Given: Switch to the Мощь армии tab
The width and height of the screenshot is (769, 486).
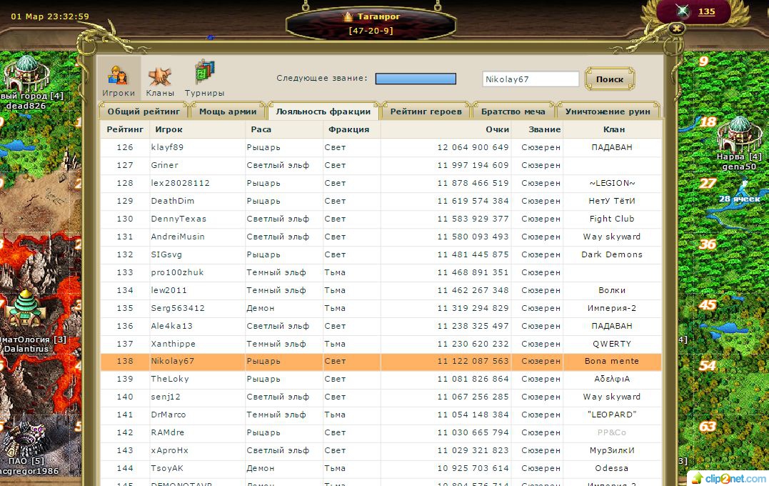Looking at the screenshot, I should (227, 111).
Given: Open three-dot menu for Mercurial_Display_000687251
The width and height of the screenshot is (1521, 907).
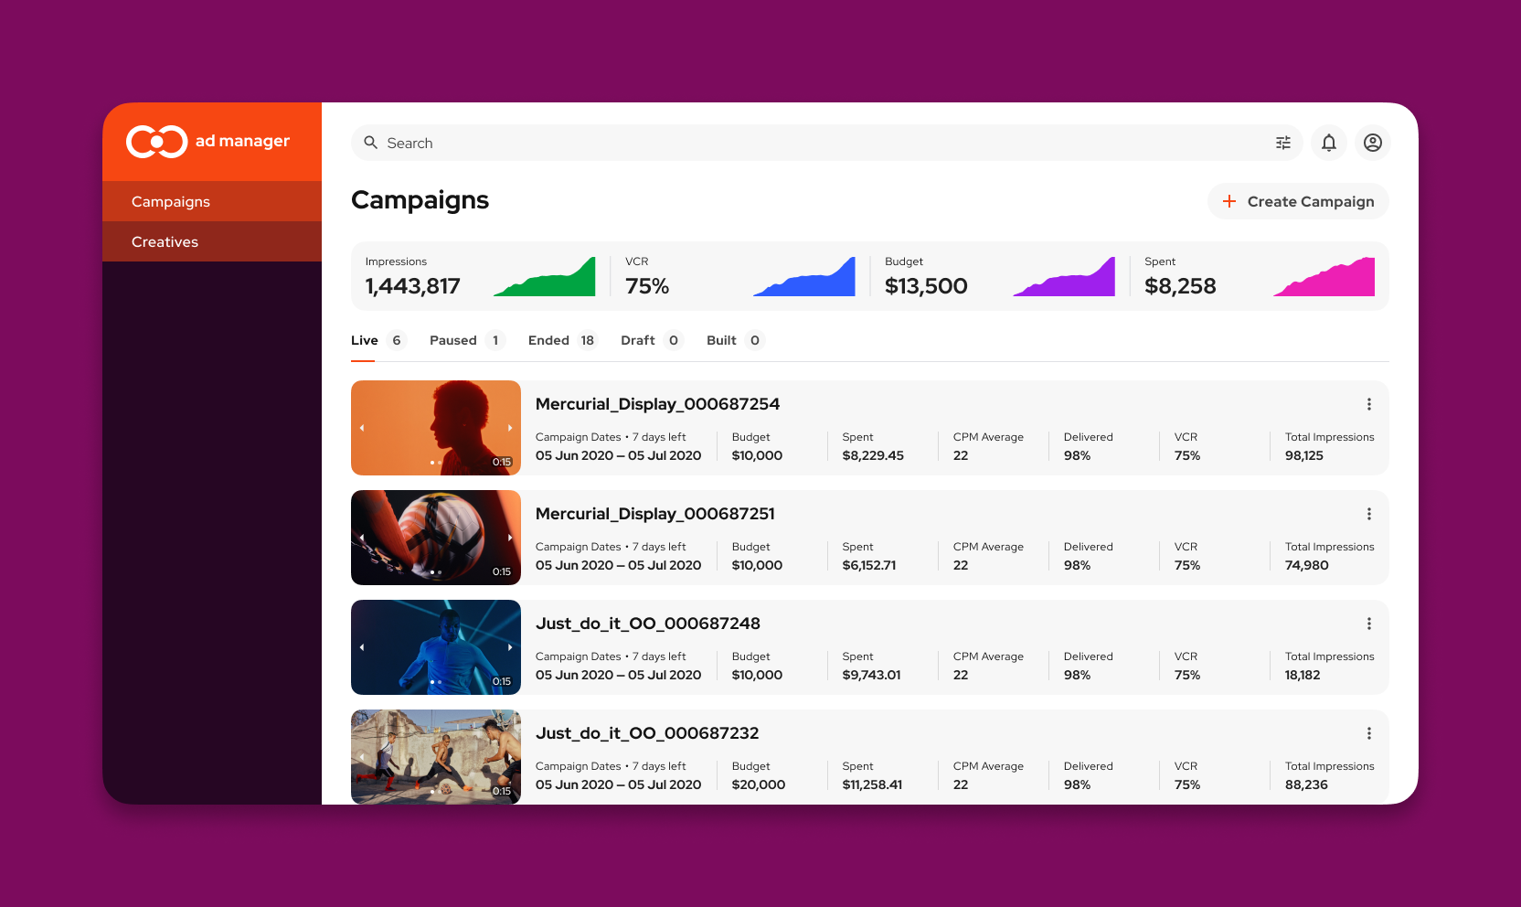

## YOUR ASSIGNMENT
The lines to return run from the line containing "Given: Open three-dot" through the last line of the records. Give them exactly, omitting pictures.

## EXERCISE RESULT
Given: Open three-dot menu for Mercurial_Display_000687251
The width and height of the screenshot is (1521, 907).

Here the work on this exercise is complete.